THE INPUT »
+ + + +
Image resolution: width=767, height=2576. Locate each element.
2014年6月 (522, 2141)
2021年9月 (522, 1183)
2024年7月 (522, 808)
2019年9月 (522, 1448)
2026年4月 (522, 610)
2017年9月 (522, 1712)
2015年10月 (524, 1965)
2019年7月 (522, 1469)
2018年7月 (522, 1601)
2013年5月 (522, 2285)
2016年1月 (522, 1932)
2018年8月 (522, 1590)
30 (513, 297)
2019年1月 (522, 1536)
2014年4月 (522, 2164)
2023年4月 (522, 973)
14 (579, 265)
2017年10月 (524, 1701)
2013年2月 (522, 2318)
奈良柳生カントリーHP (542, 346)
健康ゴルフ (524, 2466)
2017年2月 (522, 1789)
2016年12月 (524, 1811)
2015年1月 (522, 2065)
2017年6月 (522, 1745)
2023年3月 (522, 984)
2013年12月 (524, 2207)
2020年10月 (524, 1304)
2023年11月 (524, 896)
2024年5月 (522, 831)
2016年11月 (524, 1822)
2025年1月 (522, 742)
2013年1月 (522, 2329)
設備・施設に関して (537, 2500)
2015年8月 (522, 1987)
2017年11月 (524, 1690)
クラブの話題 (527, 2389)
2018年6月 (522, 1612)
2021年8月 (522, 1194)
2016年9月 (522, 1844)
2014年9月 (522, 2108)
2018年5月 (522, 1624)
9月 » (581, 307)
+ + + +
Output only the lines running from the line with "2014年4月 (522, 2164)" through the final line of the data, inclusive.

2014年4月 (522, 2164)
2023年4月 (522, 973)
14 (579, 265)
2017年10月 (524, 1701)
2013年2月 (522, 2318)
奈良柳生カントリーHP (542, 346)
健康ゴルフ (524, 2466)
2017年2月 (522, 1789)
2016年12月 (524, 1811)
2015年1月 (522, 2065)
2017年6月 (522, 1745)
2023年3月 (522, 984)
2013年12月 (524, 2207)
2020年10月 (524, 1304)
2023年11月 (524, 896)
2024年5月 (522, 831)
2016年11月 (524, 1822)
2025年1月 (522, 742)
2013年1月 (522, 2329)
設備・施設に関して (537, 2500)
2015年8月 (522, 1987)
2017年11月 (524, 1690)
クラブの話題 (527, 2389)
2018年6月 (522, 1612)
2021年8月 (522, 1194)
2016年9月 (522, 1844)
2014年9月 (522, 2108)
2018年5月 (522, 1624)
9月 » (581, 307)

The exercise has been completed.